Example 10. Loss of Function of GmBCAT1 and GmBCAT2 Enhances Drought Resistance

[0124] Previous studies on Osbcat2 mutants have shown that increasing BCAA content in leaf tissues enhances drought stress tolerance. To investigate the biological function of Gmbcat1/2 mutants in drought stress, one type of single guide RNA (sgRNA) for CRISPR-Cas9 system technology was designed to achieve knockout mutations in GmBCAT1 and GmBCAT2 genes, and two individual homozygous mutants (#1, #18) were obtained (FIGS. 17A and 17B). The sgRNAs were designed to target the common sixth exon of GmBCAT1 and GmBCAT2, and mutant #1 had a 2 bp deletion of BCAT1 and 3 bp and 13 bp deletions of BCAT2. In addition, mutant #18 had a 1 bp deletion of BCAT1, and 1 bp and 4 bp deletions of BCAT2. As a result of sequencing analysis, mutation patterns in gene-modified plants, including frame shifts and premature stop codons, were found (FIGS. 17A and 17B).

[0125] Drought tolerance test was performed on Gmbcat1/2 mutants to investigate their response to drought stress and their biological role. In the greenhouse, 5-week-old plants were subjected to drought stress by not receiving any water for several days (FIG. 18A). Soil moisture decreased continuously for 5 days, indicating that the plants were subjected to drought stress continuously and uniformly. After 5 days of drought stress, NT plants showed drought damage (FIGS. 18A and 18B). After 2 to 3 days of exposure to drought conditions, most NT plants showed irreversible symptoms due to drought stress, such as leaf wilting, curling, and yellowness. On the other hand, all Gmbcat1/2 mutants showed drought tolerance after 5 days of drought exposure, showed significantly fewer drought-induced symptoms, and had a higher recovery rate than NT plants after re-watering (FIG. 18C). These results indicated that Gmbcat1/2 mutants had higher drought tolerance than NT plants.
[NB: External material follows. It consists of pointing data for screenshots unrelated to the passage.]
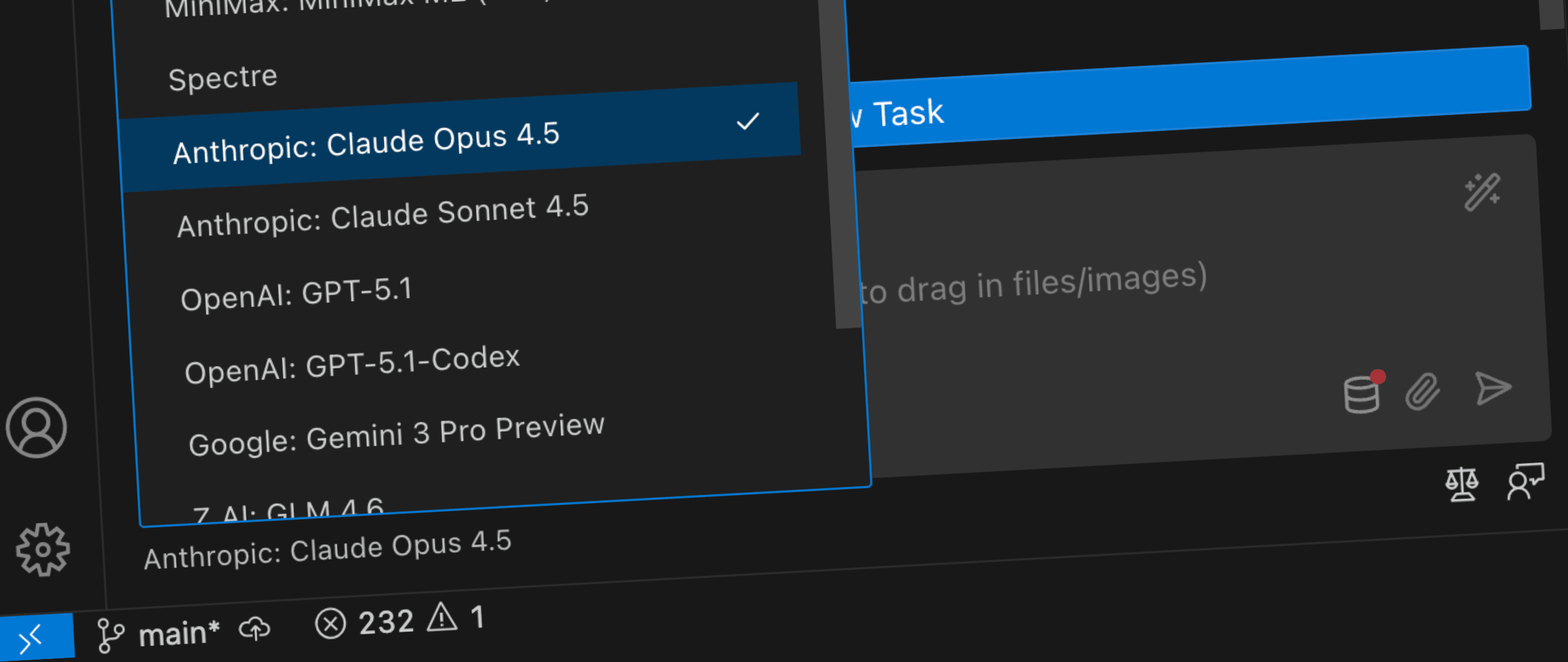This screenshot has width=1568, height=662.
Task: Open the Settings gear icon
Action: pos(42,549)
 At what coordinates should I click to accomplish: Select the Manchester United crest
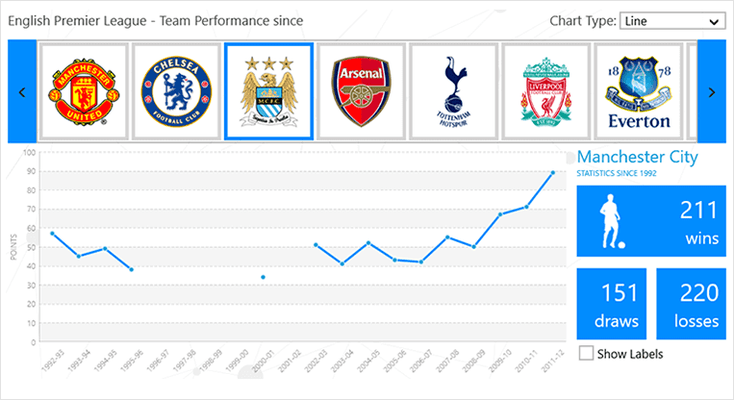point(84,92)
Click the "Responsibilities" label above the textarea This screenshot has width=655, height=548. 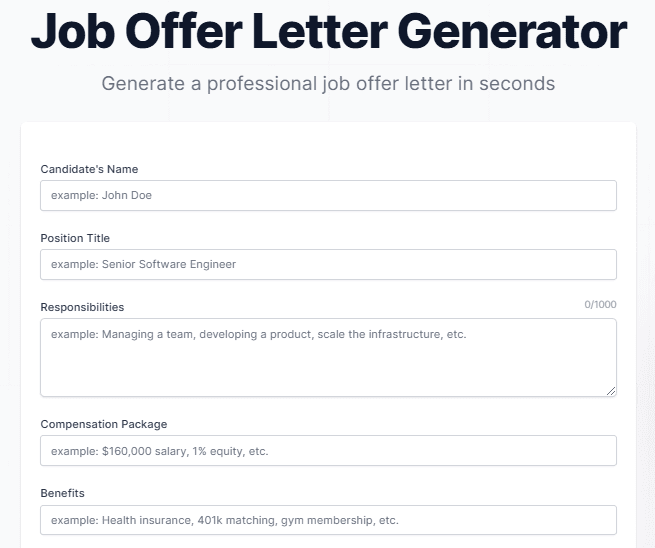(x=82, y=307)
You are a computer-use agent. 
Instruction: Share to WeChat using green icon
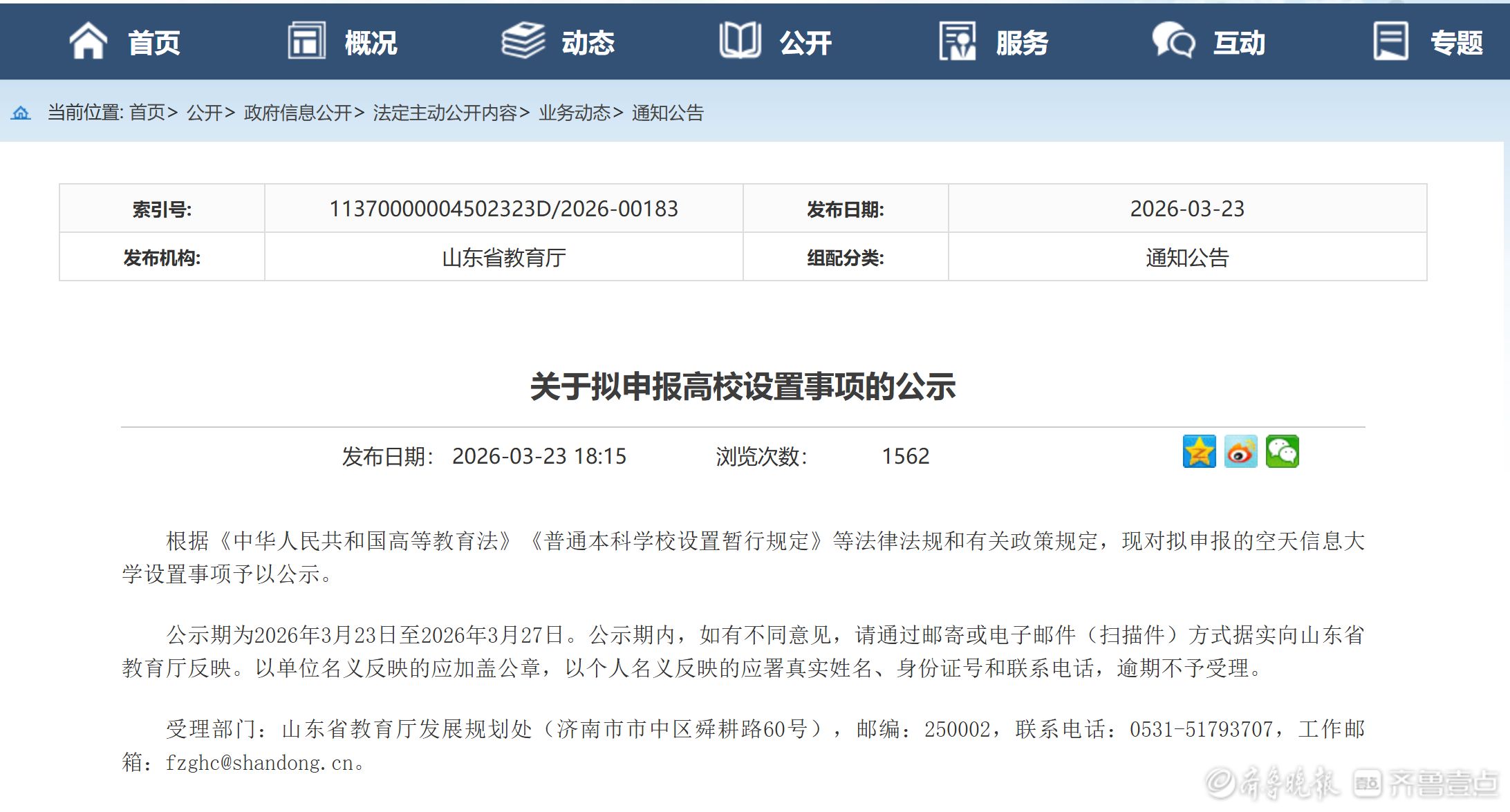1282,452
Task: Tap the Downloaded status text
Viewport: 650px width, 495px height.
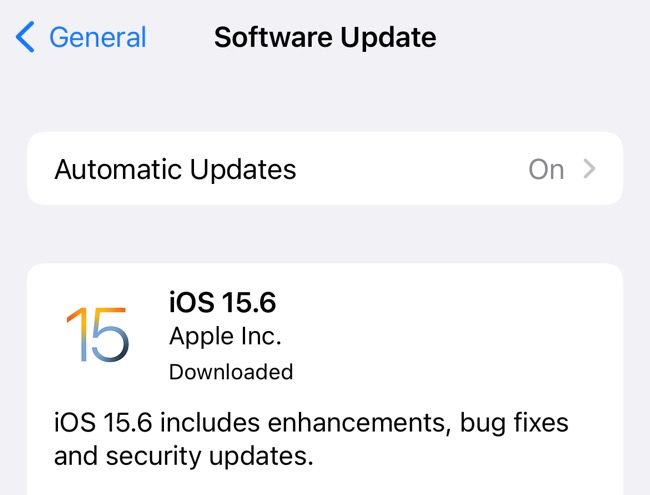Action: coord(231,371)
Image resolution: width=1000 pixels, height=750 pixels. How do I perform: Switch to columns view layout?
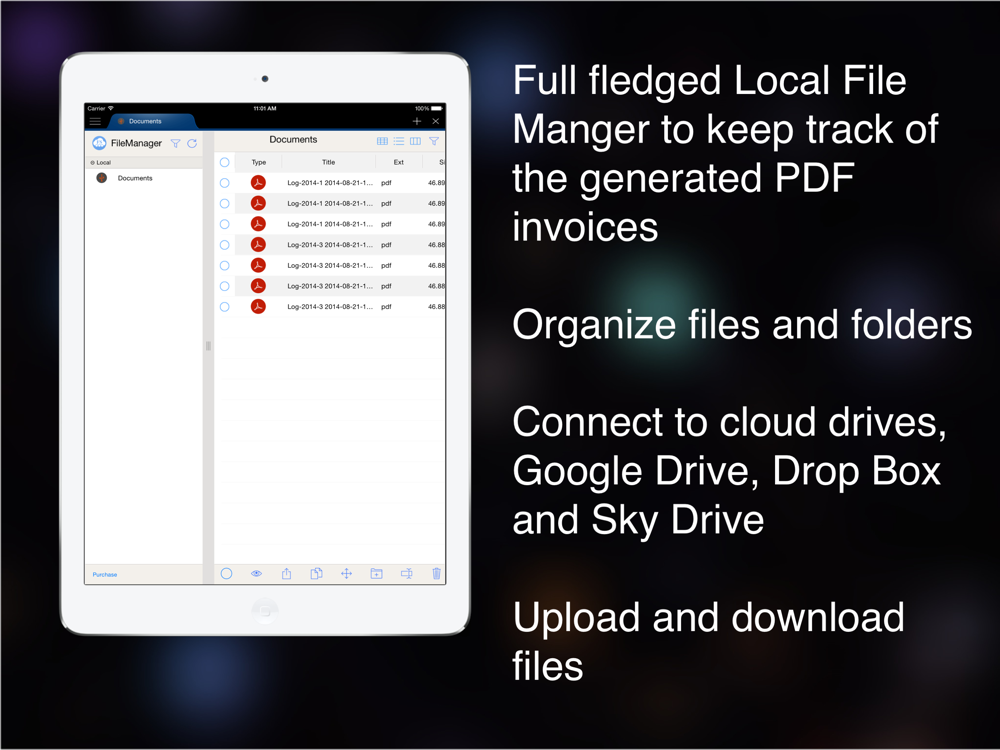(415, 141)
Example 11. Genome Editing of Gmbcat1/2 Caused Higher Yield Under Greenhouse Conditions

[0126] The above results indicated that the mutants lacking the function1/2 mutant provide drought tolerance. Therefore, to evaluate whether the Gmbcat1/2 mutant could affect the total grain yield under drought stress conditions, Gmbcat1/2 and NT plants were grown under greenhouse conditions for 200 DAS (days after sowing) from transplanting to maturity. Then, drought stress was applied twice consecutively during flowering and maturation periods. Under normal conditions, two independent Gmbcat1/2 strains did not differ from NT in total grain weight. On the other hand, under drought conditions, Gmbcat1/2 significantly improved the total grain weight by more than 30% compared to NT (FIGS. 19A and 19B). These results demonstrate that genome editing of Gmbcat1/2 affects grain yield under drought conditions.

Example 12. BCAA Level is Significantly Accumulated in Gmbcat1/2 Plant

[0127] Previous studies have reported that Arabidopsis thaliana and rice increase BCAAs in response to drought and osmotic stress. Therefore, it was evaluated whether there were differences in BCAA levels in NT and Gmbcat1/2 mutant plants.

[0128] For HPLC analysis, leaves of 6-week-old plants were sampled under normal conditions, and the BCAA levels of NT plants and Gmbcat1/2 mutants were compared to each other. The results showed that BCAAs were accumulated more highly in Gmbcat1/2 than in NT. Specifically, Gmbcat1/2 mutants showed higher BCAA (Val, Ile, Leu) contents than NT plants (FIG. 20).